Racing Icon Chip Ganassi Guns For His First Nascar Cup Title – Forbes

Chip Ganassi, 59, has accomplished just about everything someone could in auto racing. He had a five-year career as a driver before launching his own CART team in 1990. As an owner, he has won the Indy 500, Daytona 500, Brickyard 400, 24 Hours of Le Mans and more. His teams claimed 18 championships and more than 190 checkered flags. Ganassi was inducted into the Motorsports Hall of Fame last year.

Kyle Larson and Jamie McMurray have a chance to deliver Chip Ganassi his first Nascar title. (Photo by Sean Gardner/Getty Images)

But the big one that has eluded Ganassi is a Nascar Cup championship. This year, Ganassi has his best shot to claim a title since he entered the sport as an owner in 2001. He has two drivers in the top 12 after the first week of the Nascar playoffs with Jamie McMurray at No. 11 and Kyle Larson ranked second.

The strong season on the track comes with things unsettled off the track. Target announced plans to end its relationship with Chip Ganassi Racing at the end of the Nascar season after 28 years together. Target pulled out of Ganassi’s IndyCar team last year and then Nascar this year after 16 years. Target plans to focus its sports sponsorships more on soccer. Target was the primary sponsor of Larson’s No. 42 Chevrolet.

But winning has a way of getting people interested. “The success we are having on the track is helping us with new conversations,” says Chip Ganassi Racing president Steve Lauletta. He expects to announce plans for an expanded role on the No. 42 car for CreditOne Bank, which first joined Ganassi last year with McMurray. After the first big sponsor announcement, Lauletta expects more sponsors to fall into place for Larson, who at 25 is considered one of the most promising young stars in the sport after racking up four wins this year.

“Kyle has gotten better every year,” says McMurray. “He came into our sport in 2014 and I remember Tony Stewart and Jeff Gordon talking about how great he was.”

McMurray, 41, is one of only three drivers to win the Daytona 500 and Brickyard 500 in the same year, which he did in 2010. McMurray has not won since 2013, but has 14 top tens this year and is on pace for his best average finish of his career.

“Our team has gotten better over the last few years,” says McMurray. “The rule changes benefited our organization as much or more than others.” McMurray says the new requirement of smaller splitters and spoilers has helped him this year.

McMurray has also embraced Nascar’s cycling craze with many drivers, including Jimmie Johnson, Matt Kenseth, Trevor Bayne, Dale Earnhardt Jr. and others logging hundreds of miles on their road bikes this year. McMurray edged Johnson by three minutes this summer in the 103-mile Assault on Mt. Mitchell bike race.

“There is nothing you can do to duplicate the heat inside a car. It is part of what makes your blood pressure get so high. But the cycling probably did contribute to being more mentally focused in the car this year,” says McMurray.

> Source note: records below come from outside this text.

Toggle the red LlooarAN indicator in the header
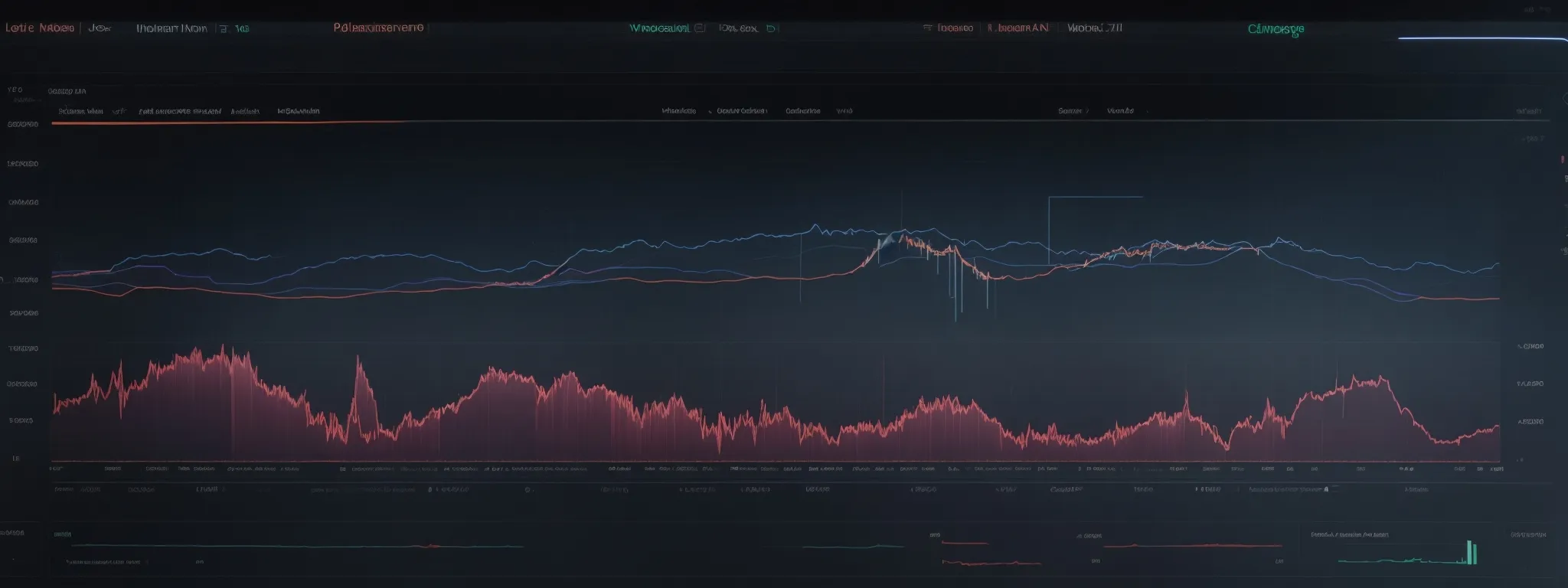The image size is (1568, 588). tap(1018, 28)
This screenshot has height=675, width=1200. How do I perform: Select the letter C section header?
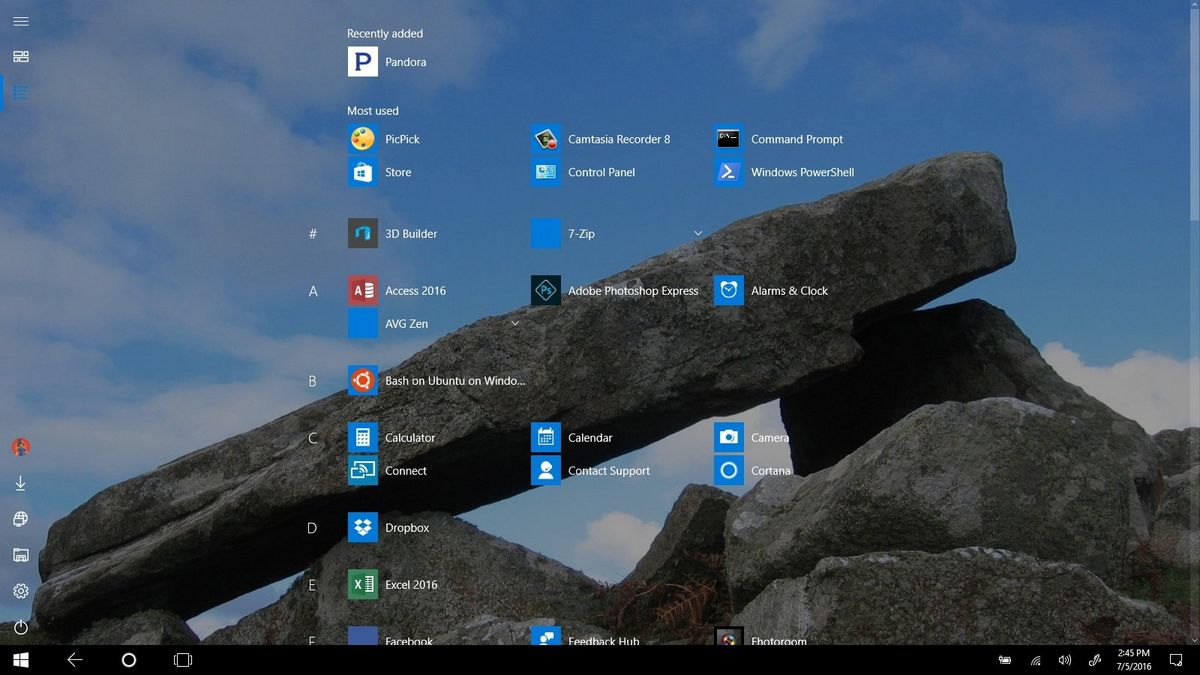point(313,437)
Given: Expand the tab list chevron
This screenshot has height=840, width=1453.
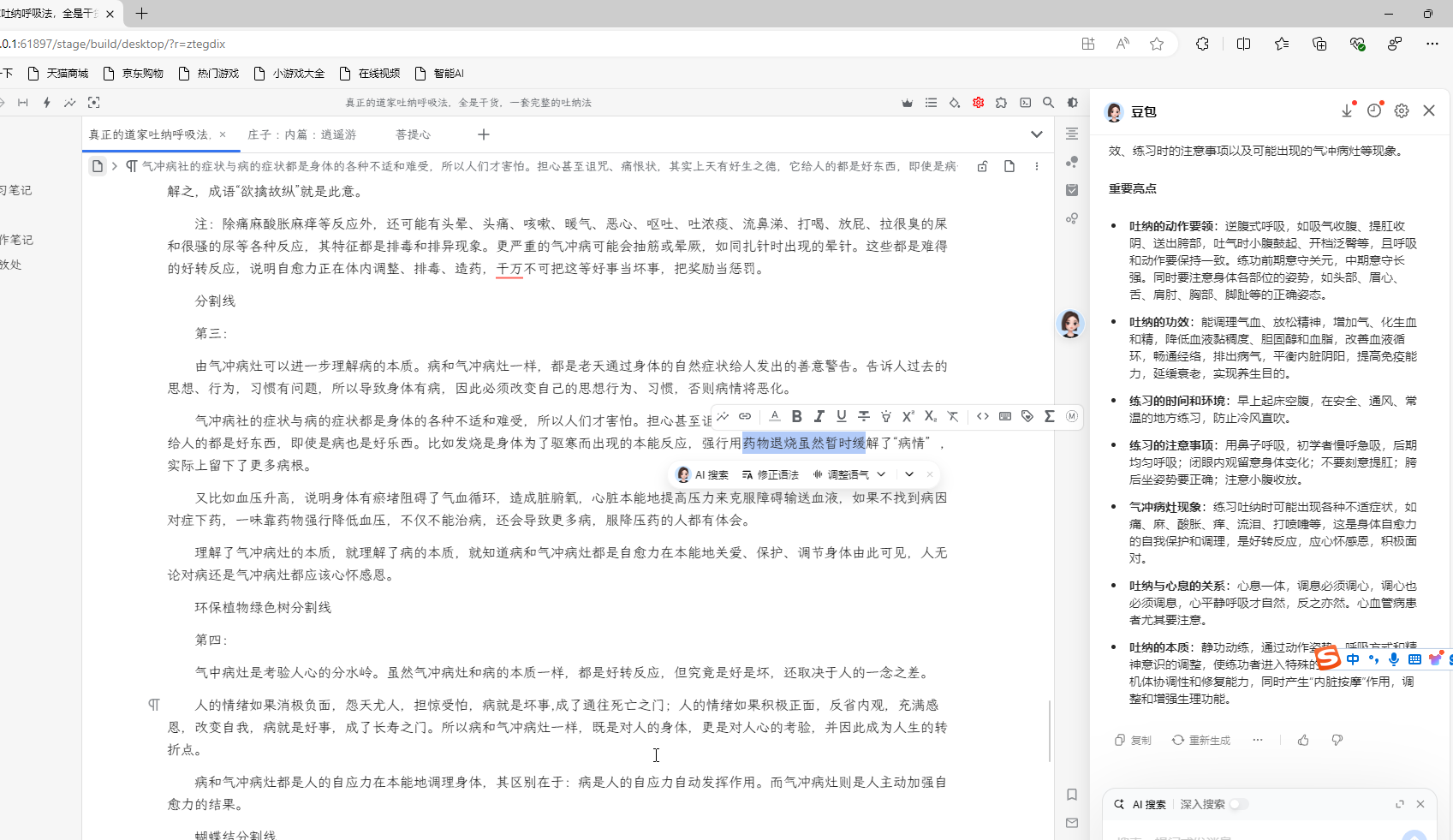Looking at the screenshot, I should click(x=1037, y=134).
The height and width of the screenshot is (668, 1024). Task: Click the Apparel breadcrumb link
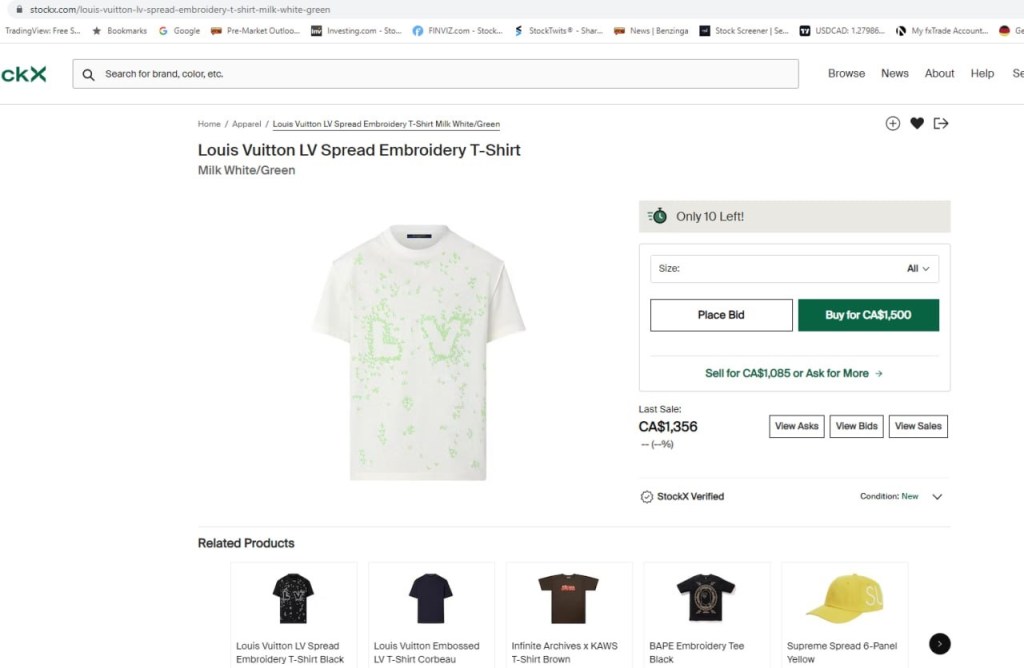246,124
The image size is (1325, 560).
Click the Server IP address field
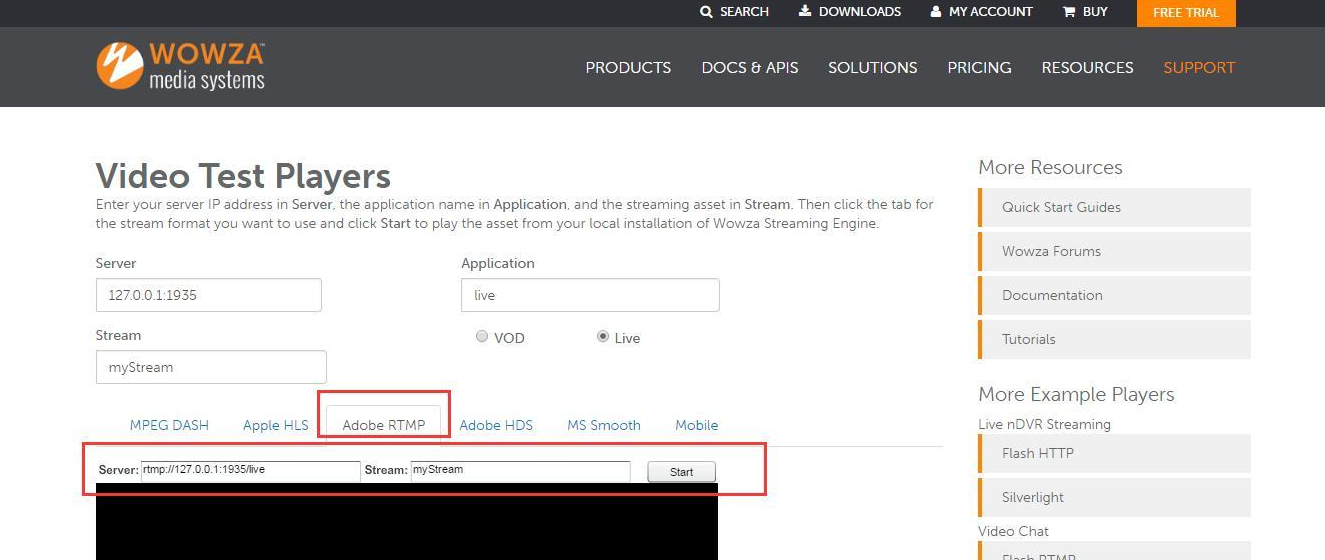point(209,296)
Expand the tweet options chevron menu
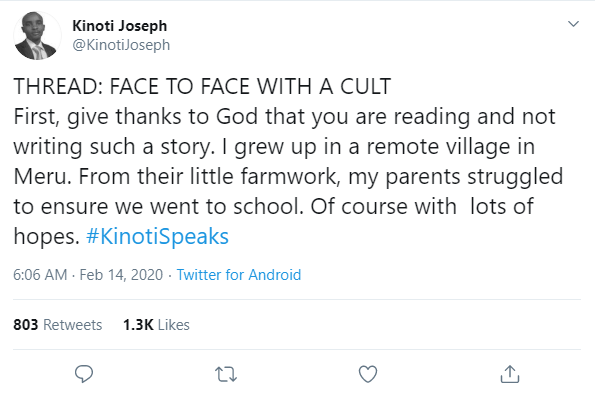The height and width of the screenshot is (394, 595). click(x=573, y=24)
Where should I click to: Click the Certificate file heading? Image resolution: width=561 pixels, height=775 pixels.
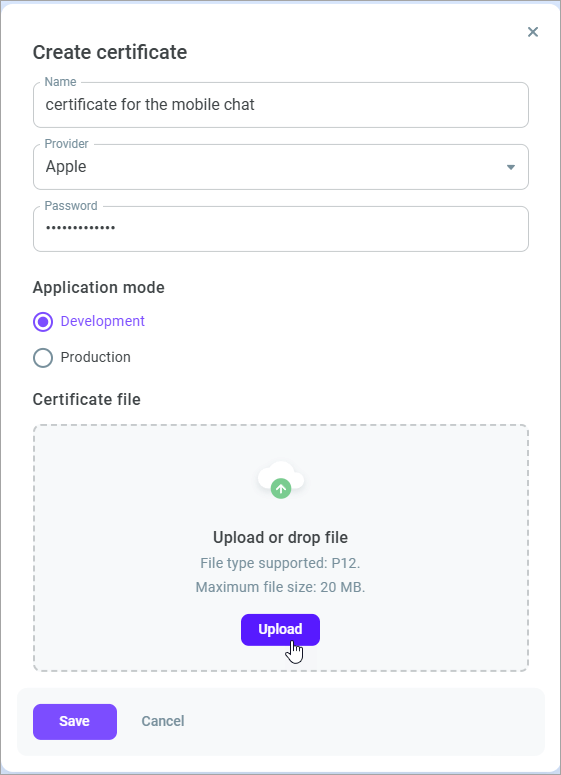86,399
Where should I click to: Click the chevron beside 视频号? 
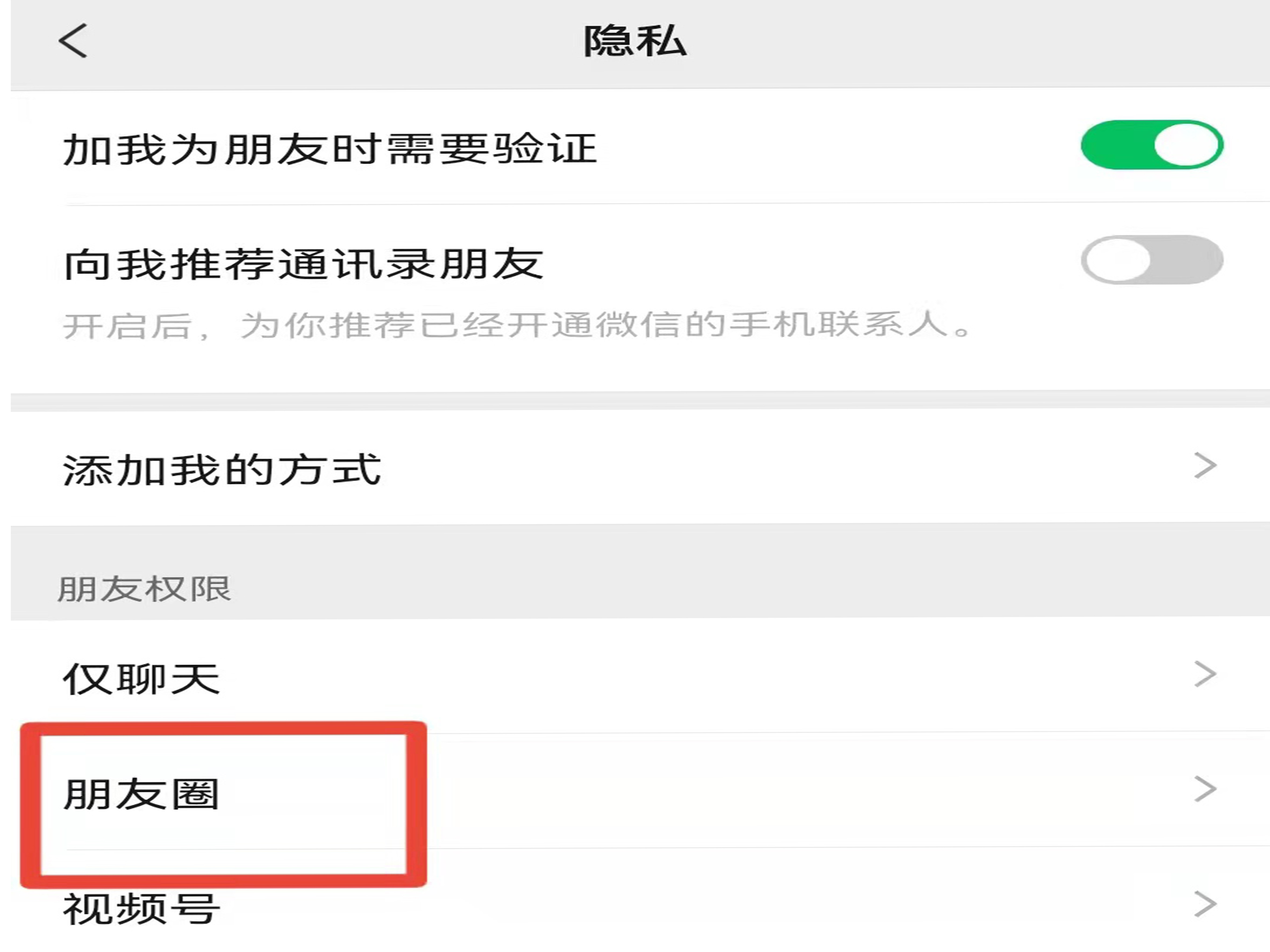click(1205, 904)
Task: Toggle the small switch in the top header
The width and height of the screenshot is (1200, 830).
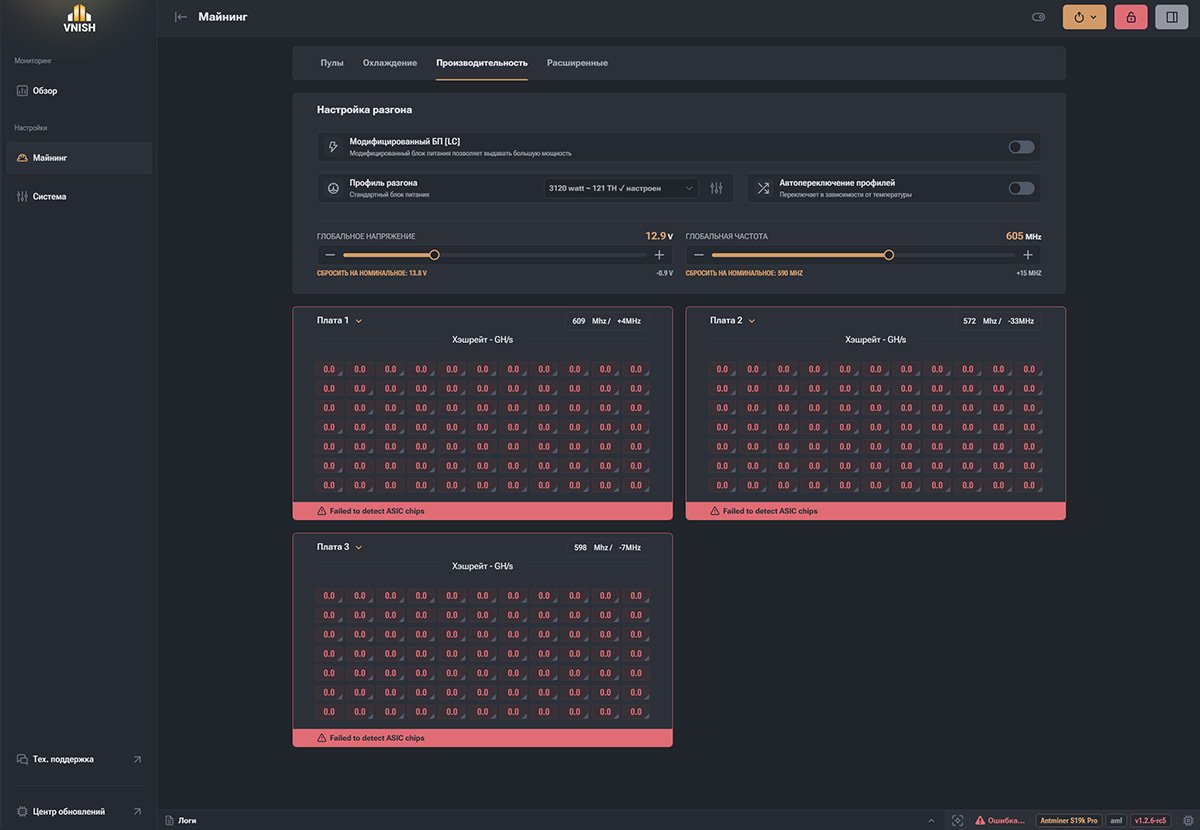Action: [x=1039, y=17]
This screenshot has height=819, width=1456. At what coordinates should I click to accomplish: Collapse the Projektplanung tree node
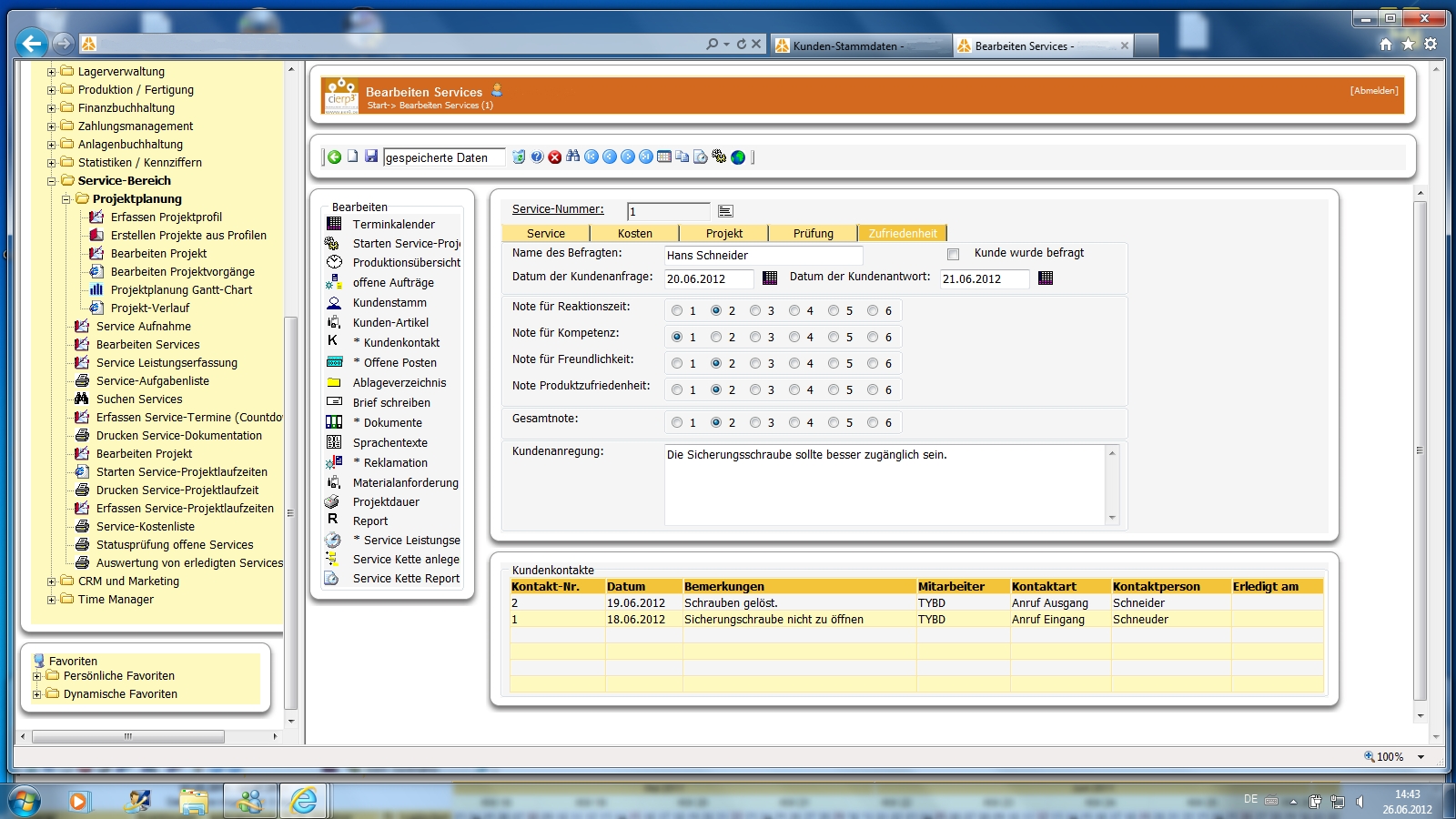[x=66, y=199]
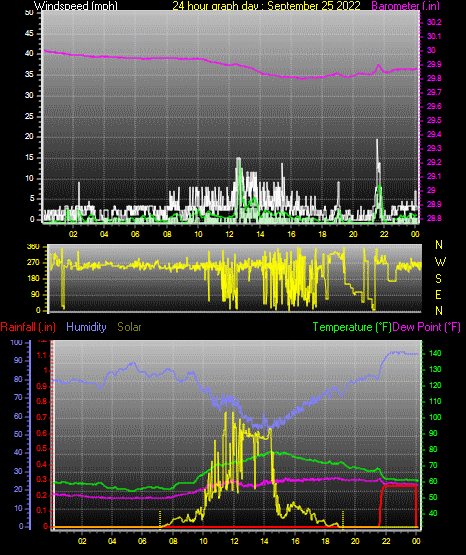Click the 140 temperature scale value
The image size is (466, 555).
coord(435,353)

Lauletta says there are “a million things” that have contributed to this year’s success. He cites, in particular, the work in the engineering race department and the race shop, as well as new talent with Ganassi Racing on and off the track. McMurray is working with his crew chief, Matt McCall, for the third straight year and Larson and Chad Johnson are in their second year together. The consistency has helped with communication, according to Lauletta.

Last year was the first time Ganassi qualified two teams for the postseason, but neither car made it out the first round. Ganassi has two teams this year with a good chance to move on the playoffs with Larson one of the favorites for the title. Ganassi is the only Nascar team this year to place all of its cars in the playoffs (two Sprint Cup cars and one in the Xfinity Series). Lauletta has high hopes for a strong finish. He says, “I think we definitely have the drivers and the team and the cars that both could be at Homestead. Once you get to Homestead, it is a one-race opportunity to win a championship.”